A dog's day in Gangnam


A dog's day in Gangnam

by: Alicia Trawick | .
Groove Korea (groovekorea.com) | .
published: September 09, 2013

A fun, guilt-free alternative to ditching your dog for a vacation is catching on.

A Gangnam dog café has several options to suit any dog owner’s needs. Caffe Pawz offers a very large and clean café with a full espresso bar and organic and homemade dog treats. There is also a groom shop, hotel, spa and an obedience school. The friendly English-speaking staff is available to help out with everything from giving your pup a bath to simply giving you advice on how to handle difficult behavioral issues.

Thomas Moxham, from Australia, has been bringing his two Jack Russell Terriers, Nibbles and Lolly to Caffe Pawz since it opened in August 2010. They make frequent visits to the café and Nibbles and Lolly stay at the hotel while Moxham is away. “Our dogs love the café,” says Moxham. “In fact, all we have to say to them is ‘Do you want to go to the puppy café?’ and they start going crazy with excitement.” 

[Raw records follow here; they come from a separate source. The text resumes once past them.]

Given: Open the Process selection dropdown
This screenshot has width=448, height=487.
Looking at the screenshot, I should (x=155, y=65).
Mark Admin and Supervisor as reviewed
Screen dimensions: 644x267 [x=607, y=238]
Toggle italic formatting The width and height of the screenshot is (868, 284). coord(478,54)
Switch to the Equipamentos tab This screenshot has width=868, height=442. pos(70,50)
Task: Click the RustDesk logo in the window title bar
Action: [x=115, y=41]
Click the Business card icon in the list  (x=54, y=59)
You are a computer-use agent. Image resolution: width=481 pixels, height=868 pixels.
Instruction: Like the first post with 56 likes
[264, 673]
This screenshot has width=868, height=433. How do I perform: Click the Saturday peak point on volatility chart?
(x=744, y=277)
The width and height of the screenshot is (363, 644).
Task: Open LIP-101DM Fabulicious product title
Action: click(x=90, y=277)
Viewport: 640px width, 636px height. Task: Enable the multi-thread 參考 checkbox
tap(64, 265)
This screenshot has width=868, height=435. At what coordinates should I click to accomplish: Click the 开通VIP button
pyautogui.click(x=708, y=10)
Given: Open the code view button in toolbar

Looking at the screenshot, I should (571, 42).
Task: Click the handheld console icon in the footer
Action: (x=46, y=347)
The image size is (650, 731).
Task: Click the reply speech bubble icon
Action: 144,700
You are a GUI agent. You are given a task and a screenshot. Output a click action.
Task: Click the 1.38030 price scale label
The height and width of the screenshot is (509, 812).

The owner of Caffe Pawz, Choi Gang-hyuk, better known as Alex to his expat customers, is very friendly and understanding. He is often seen playing with his dog Gong-ju and chatting with customers about a new kind of dog food or training techniques.

“Next year I would like to open another café and obedience school in Itaewon,” Choi said. “Until then, I hope to get to know the expat community more and learn about the needs of foreigners who own dogs in Seoul.

Choi laments that there aren’t enough pet-friendly parks in Seoul. “In the city there is really no place for people to bring their dogs. It’s almost as if Korean dogs have no fun, and I’d like to change that.”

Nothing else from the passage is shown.